When you reach the line containing "Switch to the 总控画面 tab", begin reproducing the material exactly, stop after the line containing "Where should I click to: Click", and leave out any pictures along the way.

EXTRACTED DATA:
++++++++

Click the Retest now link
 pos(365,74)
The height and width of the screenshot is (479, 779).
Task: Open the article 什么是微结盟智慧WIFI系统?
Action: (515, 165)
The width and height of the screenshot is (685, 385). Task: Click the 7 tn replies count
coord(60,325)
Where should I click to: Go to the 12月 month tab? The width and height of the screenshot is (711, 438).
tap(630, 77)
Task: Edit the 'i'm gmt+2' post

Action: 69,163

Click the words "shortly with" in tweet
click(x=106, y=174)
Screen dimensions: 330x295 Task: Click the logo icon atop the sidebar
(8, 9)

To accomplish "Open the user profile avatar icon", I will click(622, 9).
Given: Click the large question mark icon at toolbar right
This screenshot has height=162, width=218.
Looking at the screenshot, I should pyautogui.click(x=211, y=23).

++++++++

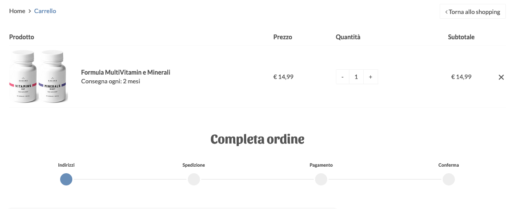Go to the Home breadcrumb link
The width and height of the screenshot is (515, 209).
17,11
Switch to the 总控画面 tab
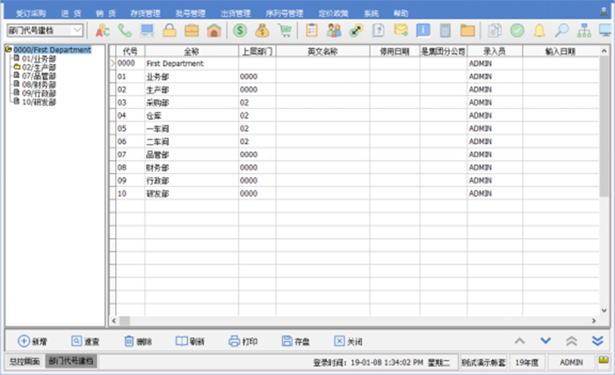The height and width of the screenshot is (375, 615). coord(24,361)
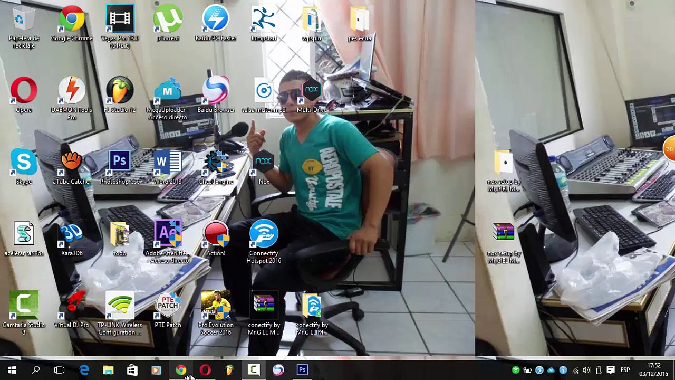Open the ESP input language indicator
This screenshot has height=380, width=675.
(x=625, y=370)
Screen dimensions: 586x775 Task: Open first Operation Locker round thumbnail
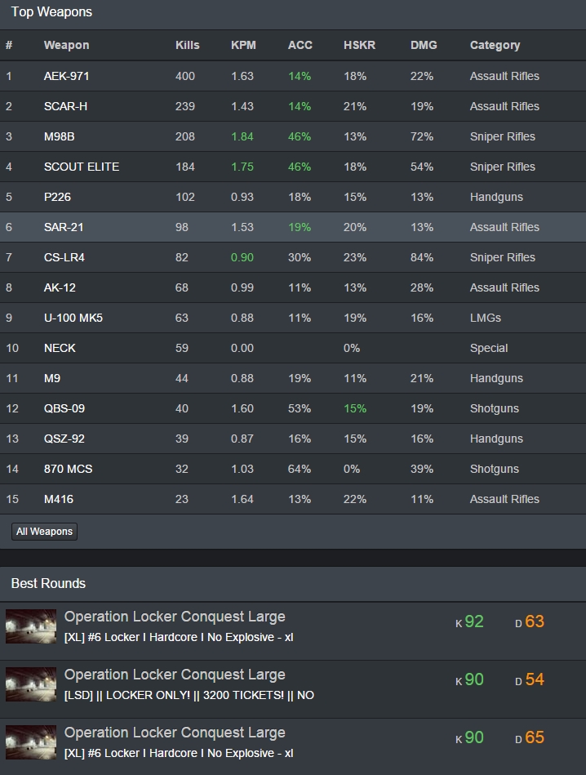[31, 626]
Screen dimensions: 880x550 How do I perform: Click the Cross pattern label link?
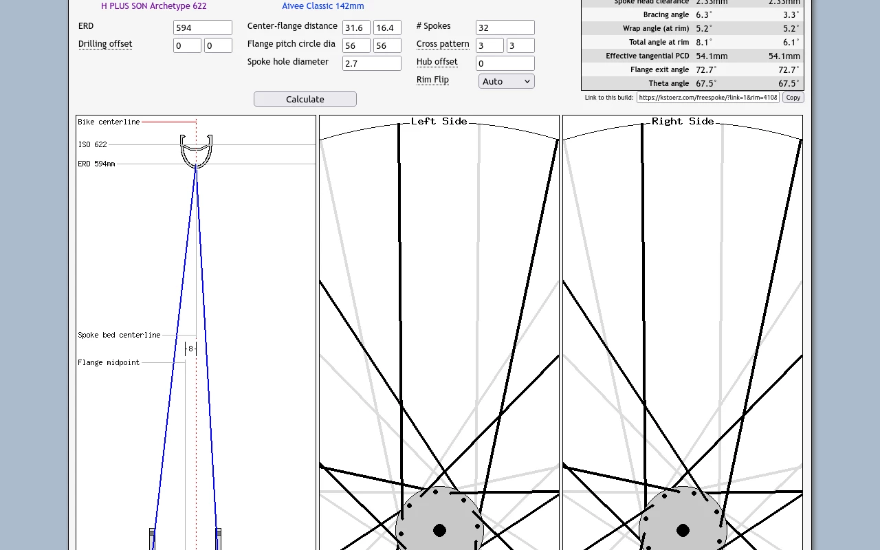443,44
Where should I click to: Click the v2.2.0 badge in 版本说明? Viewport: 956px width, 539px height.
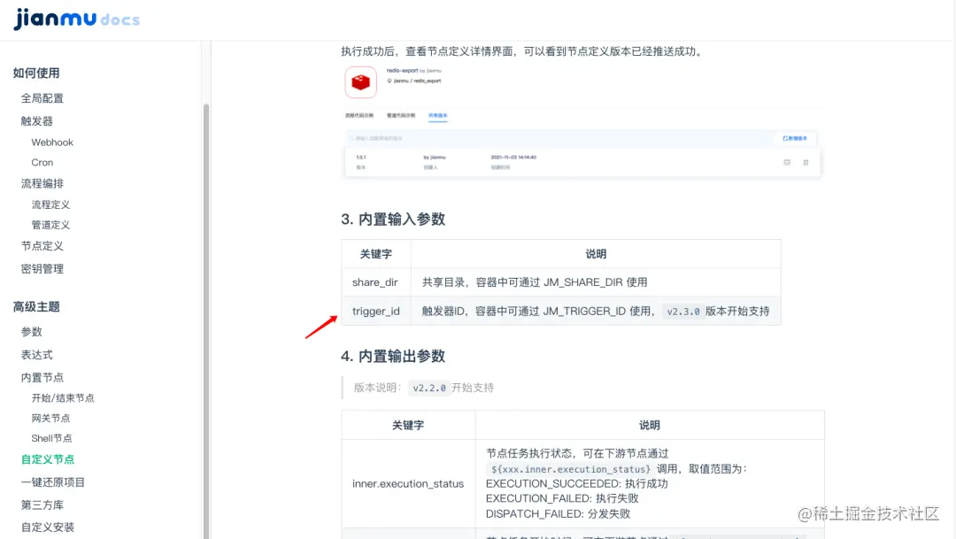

++++++++

EXERCISE ANSWER:
Switch to the 总控画面 tab
The height and width of the screenshot is (375, 615). coord(24,361)
Open the ESP input language indicator
This screenshot has height=380, width=675.
(x=625, y=370)
Screen dimensions: 586x775 Task: Open first Operation Locker round thumbnail
[31, 626]
Screen dimensions: 880x550 How do I perform: Click the Cross pattern label link?
443,44
Where should I click to: Click the v2.2.0 badge in 版本说明? Viewport: 956px width, 539px height.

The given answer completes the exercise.